Write the entries again exactly, with no line missing.

*** Task material ***

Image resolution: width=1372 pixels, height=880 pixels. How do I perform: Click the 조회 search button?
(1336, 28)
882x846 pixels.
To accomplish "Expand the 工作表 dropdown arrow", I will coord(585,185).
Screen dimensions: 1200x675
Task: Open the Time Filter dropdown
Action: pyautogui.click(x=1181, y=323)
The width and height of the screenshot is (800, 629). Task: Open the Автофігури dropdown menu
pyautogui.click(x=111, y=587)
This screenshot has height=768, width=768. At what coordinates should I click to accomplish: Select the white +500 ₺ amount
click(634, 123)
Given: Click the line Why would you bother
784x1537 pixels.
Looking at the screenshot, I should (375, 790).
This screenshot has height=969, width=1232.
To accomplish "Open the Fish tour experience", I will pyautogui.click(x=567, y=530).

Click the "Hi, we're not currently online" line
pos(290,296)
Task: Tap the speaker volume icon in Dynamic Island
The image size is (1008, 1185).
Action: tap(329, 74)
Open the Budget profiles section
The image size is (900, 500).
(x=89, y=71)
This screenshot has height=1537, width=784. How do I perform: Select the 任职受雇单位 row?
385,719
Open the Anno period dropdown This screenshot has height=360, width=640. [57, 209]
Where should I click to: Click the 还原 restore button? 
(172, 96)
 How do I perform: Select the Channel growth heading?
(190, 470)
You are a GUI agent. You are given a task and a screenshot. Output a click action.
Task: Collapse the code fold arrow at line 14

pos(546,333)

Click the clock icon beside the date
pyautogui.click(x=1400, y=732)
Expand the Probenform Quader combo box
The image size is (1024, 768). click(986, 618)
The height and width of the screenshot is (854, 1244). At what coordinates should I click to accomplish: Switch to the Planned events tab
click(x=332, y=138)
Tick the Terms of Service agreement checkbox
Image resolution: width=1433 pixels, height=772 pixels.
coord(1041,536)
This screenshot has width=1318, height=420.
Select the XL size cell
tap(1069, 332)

*** End of Task material ***

* _Expected answer_
Image resolution: width=1372 pixels, height=880 pixels. How do I perform: Click the 조회 search button?
(1336, 28)
882x846 pixels.
To accomplish "Expand the 工作表 dropdown arrow", I will coord(585,185).
Screen dimensions: 1200x675
Task: Open the Time Filter dropdown
Action: pyautogui.click(x=1181, y=323)
The width and height of the screenshot is (800, 629). Task: Open the Автофігури dropdown menu
pyautogui.click(x=111, y=587)
This screenshot has height=768, width=768. At what coordinates should I click to accomplish: Select the white +500 ₺ amount
click(634, 123)
Given: Click the line Why would you bother
784x1537 pixels.
Looking at the screenshot, I should (375, 790).
This screenshot has height=969, width=1232.
To accomplish "Open the Fish tour experience", I will pyautogui.click(x=567, y=530).

Click the "Hi, we're not currently online" line
pos(290,296)
Task: Tap the speaker volume icon in Dynamic Island
The image size is (1008, 1185).
Action: tap(329, 74)
Open the Budget profiles section
The image size is (900, 500).
(x=89, y=71)
This screenshot has height=1537, width=784. How do I perform: Select the 任职受雇单位 row?
385,719
Open the Anno period dropdown This screenshot has height=360, width=640. [57, 209]
Where should I click to: Click the 还原 restore button? 
(172, 96)
 How do I perform: Select the Channel growth heading?
(190, 470)
You are a GUI agent. You are given a task and a screenshot. Output a click action.
Task: Collapse the code fold arrow at line 14

pos(546,333)

Click the clock icon beside the date
pyautogui.click(x=1400, y=732)
Expand the Probenform Quader combo box
The image size is (1024, 768). click(986, 618)
The height and width of the screenshot is (854, 1244). At what coordinates should I click to accomplish: Switch to the Planned events tab
click(x=332, y=138)
Tick the Terms of Service agreement checkbox
Image resolution: width=1433 pixels, height=772 pixels.
coord(1041,536)
This screenshot has width=1318, height=420.
Select the XL size cell
tap(1069, 332)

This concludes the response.